Problem to solve
Please locate every line below that contains the string "verified" and copy each one. Case matters.

Supplied records
begin

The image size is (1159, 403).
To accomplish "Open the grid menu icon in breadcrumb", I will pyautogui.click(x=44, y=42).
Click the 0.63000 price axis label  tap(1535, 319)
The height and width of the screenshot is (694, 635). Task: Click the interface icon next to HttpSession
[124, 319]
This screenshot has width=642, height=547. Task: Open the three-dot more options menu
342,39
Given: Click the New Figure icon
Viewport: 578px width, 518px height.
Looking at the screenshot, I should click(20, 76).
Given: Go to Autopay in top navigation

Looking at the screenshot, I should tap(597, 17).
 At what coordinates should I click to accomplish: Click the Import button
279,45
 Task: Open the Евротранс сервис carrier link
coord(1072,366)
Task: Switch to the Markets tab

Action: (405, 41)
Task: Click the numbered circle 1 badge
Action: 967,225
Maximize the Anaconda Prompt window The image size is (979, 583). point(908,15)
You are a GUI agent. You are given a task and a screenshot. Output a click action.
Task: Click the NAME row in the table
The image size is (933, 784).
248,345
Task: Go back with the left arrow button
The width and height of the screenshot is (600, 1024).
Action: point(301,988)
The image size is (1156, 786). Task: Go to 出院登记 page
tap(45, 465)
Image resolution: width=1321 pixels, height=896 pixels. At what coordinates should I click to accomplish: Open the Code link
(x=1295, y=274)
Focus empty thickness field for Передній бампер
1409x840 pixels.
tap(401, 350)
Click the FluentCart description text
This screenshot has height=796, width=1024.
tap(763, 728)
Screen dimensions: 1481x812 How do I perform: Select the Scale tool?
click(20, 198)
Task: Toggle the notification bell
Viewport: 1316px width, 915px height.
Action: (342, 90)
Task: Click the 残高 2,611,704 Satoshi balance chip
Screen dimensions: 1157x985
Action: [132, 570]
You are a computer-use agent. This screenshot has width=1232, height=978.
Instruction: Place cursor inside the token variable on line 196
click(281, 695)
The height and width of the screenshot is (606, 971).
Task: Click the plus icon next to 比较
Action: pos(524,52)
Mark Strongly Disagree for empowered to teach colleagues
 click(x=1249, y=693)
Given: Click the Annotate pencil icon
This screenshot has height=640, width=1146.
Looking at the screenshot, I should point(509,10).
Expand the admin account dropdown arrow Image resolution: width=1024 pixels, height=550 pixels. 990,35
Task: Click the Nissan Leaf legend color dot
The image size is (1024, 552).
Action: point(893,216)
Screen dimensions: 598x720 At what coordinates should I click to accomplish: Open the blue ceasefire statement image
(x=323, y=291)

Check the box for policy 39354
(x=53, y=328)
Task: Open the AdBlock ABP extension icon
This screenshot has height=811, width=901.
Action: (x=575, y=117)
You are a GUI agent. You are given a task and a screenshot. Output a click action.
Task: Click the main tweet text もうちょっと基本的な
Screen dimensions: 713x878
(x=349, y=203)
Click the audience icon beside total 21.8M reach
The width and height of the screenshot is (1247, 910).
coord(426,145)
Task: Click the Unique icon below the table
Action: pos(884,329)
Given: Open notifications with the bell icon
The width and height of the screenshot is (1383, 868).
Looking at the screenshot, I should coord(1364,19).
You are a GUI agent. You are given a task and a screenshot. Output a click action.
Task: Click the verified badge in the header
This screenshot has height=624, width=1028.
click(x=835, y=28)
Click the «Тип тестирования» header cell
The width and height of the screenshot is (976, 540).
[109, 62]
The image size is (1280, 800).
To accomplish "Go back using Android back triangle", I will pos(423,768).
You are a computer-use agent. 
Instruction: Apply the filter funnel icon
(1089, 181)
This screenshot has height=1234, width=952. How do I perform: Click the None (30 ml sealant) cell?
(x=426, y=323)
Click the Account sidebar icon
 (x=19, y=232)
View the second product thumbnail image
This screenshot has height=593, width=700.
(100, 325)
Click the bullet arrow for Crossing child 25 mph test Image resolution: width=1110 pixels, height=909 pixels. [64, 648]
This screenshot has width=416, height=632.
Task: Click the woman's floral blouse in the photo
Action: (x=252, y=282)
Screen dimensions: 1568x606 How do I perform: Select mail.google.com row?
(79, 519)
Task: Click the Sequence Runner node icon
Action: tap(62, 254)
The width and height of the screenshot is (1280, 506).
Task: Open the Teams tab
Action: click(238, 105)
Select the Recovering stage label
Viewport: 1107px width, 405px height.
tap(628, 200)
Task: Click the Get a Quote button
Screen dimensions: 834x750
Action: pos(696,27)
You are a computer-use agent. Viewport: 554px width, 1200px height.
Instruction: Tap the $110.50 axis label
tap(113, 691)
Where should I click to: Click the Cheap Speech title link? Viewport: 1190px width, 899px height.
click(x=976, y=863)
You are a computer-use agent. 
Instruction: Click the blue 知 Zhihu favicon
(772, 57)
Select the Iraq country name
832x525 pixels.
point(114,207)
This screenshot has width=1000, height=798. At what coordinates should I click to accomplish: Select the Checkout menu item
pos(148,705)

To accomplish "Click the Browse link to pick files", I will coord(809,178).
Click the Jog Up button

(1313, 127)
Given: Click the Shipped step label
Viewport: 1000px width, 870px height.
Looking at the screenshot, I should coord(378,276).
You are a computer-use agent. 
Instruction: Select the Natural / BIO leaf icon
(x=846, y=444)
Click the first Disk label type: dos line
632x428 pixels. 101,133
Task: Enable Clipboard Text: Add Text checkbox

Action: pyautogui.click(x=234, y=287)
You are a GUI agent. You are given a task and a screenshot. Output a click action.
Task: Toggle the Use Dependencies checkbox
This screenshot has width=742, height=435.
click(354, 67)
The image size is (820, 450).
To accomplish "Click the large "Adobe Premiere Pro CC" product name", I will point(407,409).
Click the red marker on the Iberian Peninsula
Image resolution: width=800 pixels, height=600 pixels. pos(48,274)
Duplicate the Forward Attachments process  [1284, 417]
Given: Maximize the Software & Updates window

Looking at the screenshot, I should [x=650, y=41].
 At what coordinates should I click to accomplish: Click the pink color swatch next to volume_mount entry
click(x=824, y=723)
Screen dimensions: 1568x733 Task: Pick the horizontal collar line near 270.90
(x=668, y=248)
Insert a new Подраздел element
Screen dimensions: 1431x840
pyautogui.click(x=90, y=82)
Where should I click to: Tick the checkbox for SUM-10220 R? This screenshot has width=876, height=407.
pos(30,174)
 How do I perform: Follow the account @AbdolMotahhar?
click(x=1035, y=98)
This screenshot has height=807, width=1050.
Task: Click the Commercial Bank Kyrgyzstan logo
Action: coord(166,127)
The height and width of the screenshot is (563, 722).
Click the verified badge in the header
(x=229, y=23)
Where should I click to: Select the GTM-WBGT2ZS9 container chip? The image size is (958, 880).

end

Output below
Task: Click the verified badge in the header
Click the verified badge in the header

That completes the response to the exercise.